Куда более тонкая и спорная проблема разделила богословов несколькими десятилетиями позже, на соборах 1156 и 1157 годов. Выразителем взглядов группы, против которой выступал собор, был диакон Сотерих Пантевген, нареченный на престол патриарха Антиохийского К числу его рационалистически настроенных приверженцев принадлежали Михаил Солунский, диакон и преподаватель новозаветной экзегезы в патриаршей школе его коллега Никифор Василаки и Евстафий Диррахийский. Хотя Сотериха считали богословом–дилетантомв своих взглядах он был куда более неосмотрительным и индифферентным к традиции, чем Евстратий[401]. Споры шли главным образом о крестной жертве Христа. В частности, приносил ли Христос на Голгофе жертву Святой Троице, а потому и самому Себе, или же одному только Отцу? Мог ли Христос одновременно и приносить жертву, и принимать ее? Сотерих, по всей видимости, утверждал, будто жертва приносилась Сыном только Отцу, а не Троице и не Себе Самому, поскольку в этом случае единый Христос распадался бы на две личности, или ипостаси[402]. Подобное разделение фактически было бы равносильно разделению двух природ воплотившегося Слова (то есть несторианству, согласно Сотериху), при котором человеческая Его природа приносится в жертву принимающей эту жертву божественной природе. Тем самым утверждение о том, что Христос был одновременно приносимым, приносящим и приемлющим, диакону представлялось неразрешимым противоречием. Поэтому Сотерих настаивал, что оба действия — приношение и принятие — представляют собой ипостасные характеристики, или свойства, Сына и Отца соответственно. «Жертва приносится не природе Отца, но ипостаси Отца, и потому жертвующий совершает ее ипостасно, а приемлющий ипостасно же ее приемлет»[403].

__________

Продолжите приведенный выше отрывок о споре Сотериха Пантевгена о крестной жертве Христа. Начните сразу после его последней фразы.

Имеющиеся данные
__________

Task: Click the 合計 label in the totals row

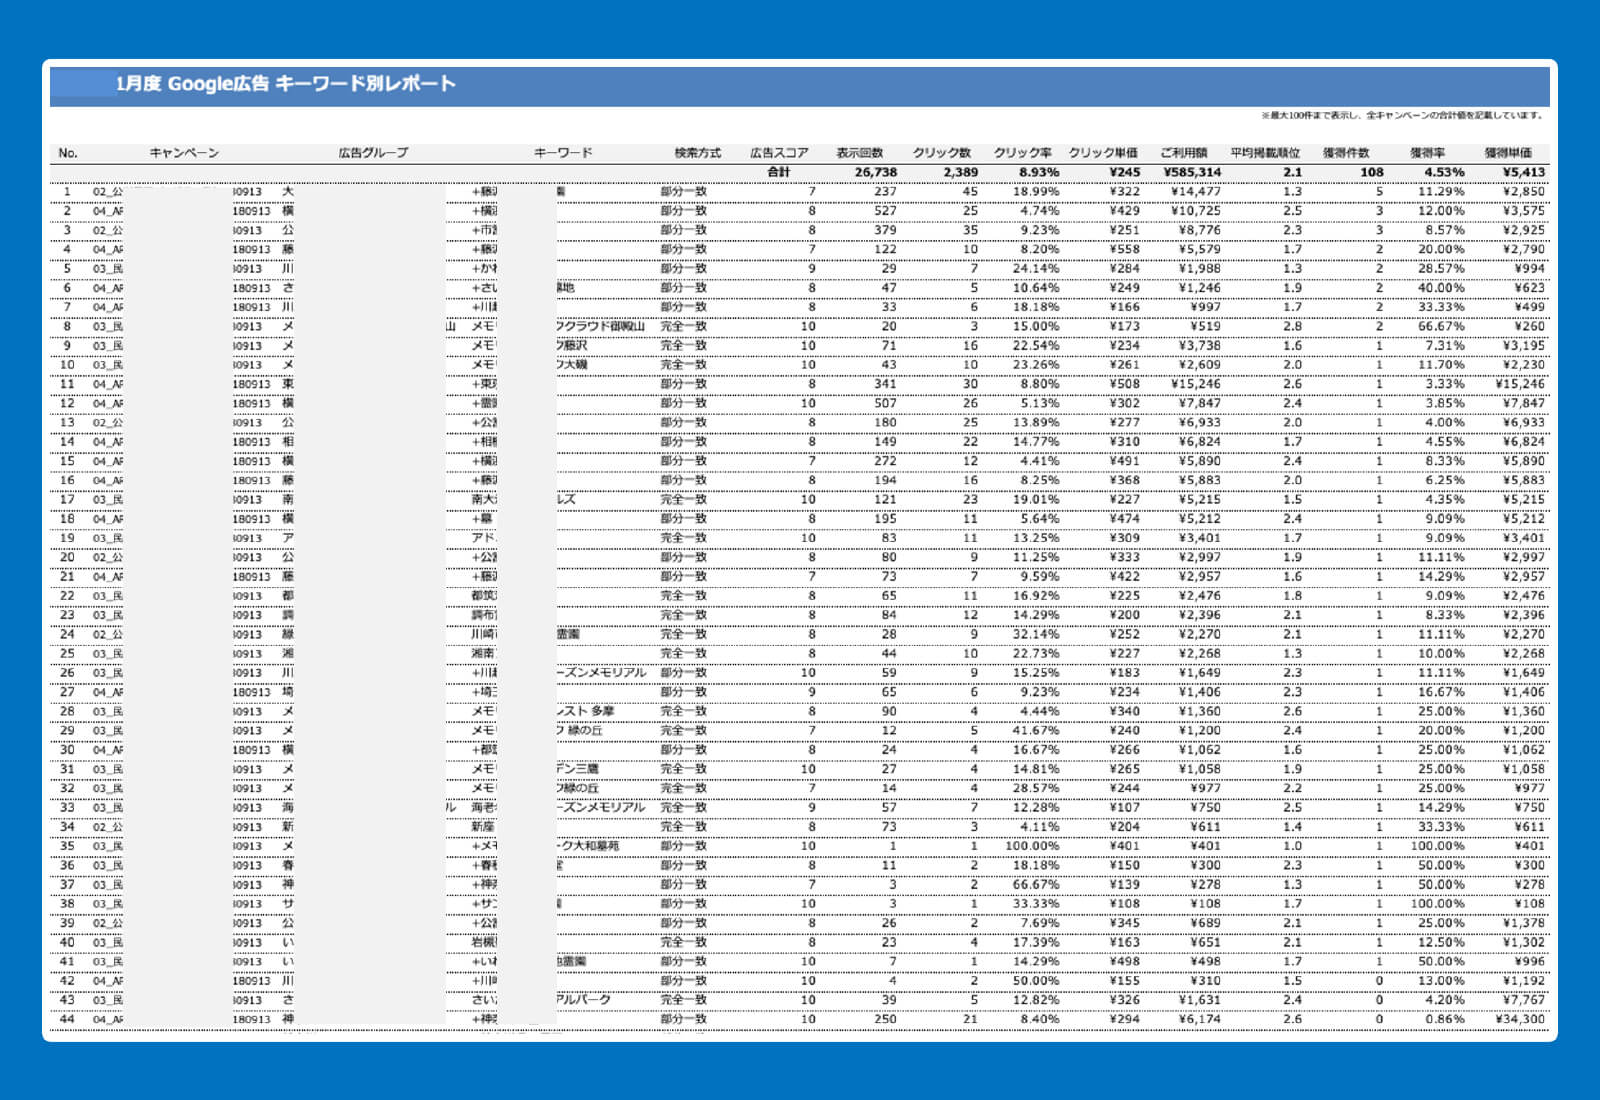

__________

Ответ ниже
В силу самой природы затронутого в этом споре вопроса рассматривалось и значение Вечери Господней, то есть собственно евхаристического воспоминания и его взаимосвязи с жертвою Христа. Евхаристическое измерение проблемы было неизбежно: дискуссия началась с рассмотрения текста, читаемого во время пения Херувимской на литургии, где говорится, что Христос есть одновременно «приносяй и приносимый, и приемляй и раздаваемый». (Эта молитва, входящая в две византийских литургии, традиционно приписываемые святителям Иоанну Златоусту и Василию Великому, является практически единственной литургической молитвой, обращенной ко Христу.) Тем самым Сотерих утверждал не только то, будто крестная жертва была принесена только Отцу, но и что она не идентична евхаристической жертве ежедневной литургии. Христос принес Себя в жертву Отцу в далеком прошлом раз и навсегда, умерев ради нас лишь однажды (Евр. 9:27). Следовательно, нельзя говорить, что Христос ежедневно приносит себя в жертву в алтаре, и ставить знак тождества между двумя этими жертвами. Напротив, евхаристическая литургия является не жертвою, но субъективным воспоминанием или чисто символическим представлением Страстей Господних; она должна пониматься как своего рода памятная церемония, совершаемая в воспоминание о Христе священнослужителем, а не Самим Христом[404].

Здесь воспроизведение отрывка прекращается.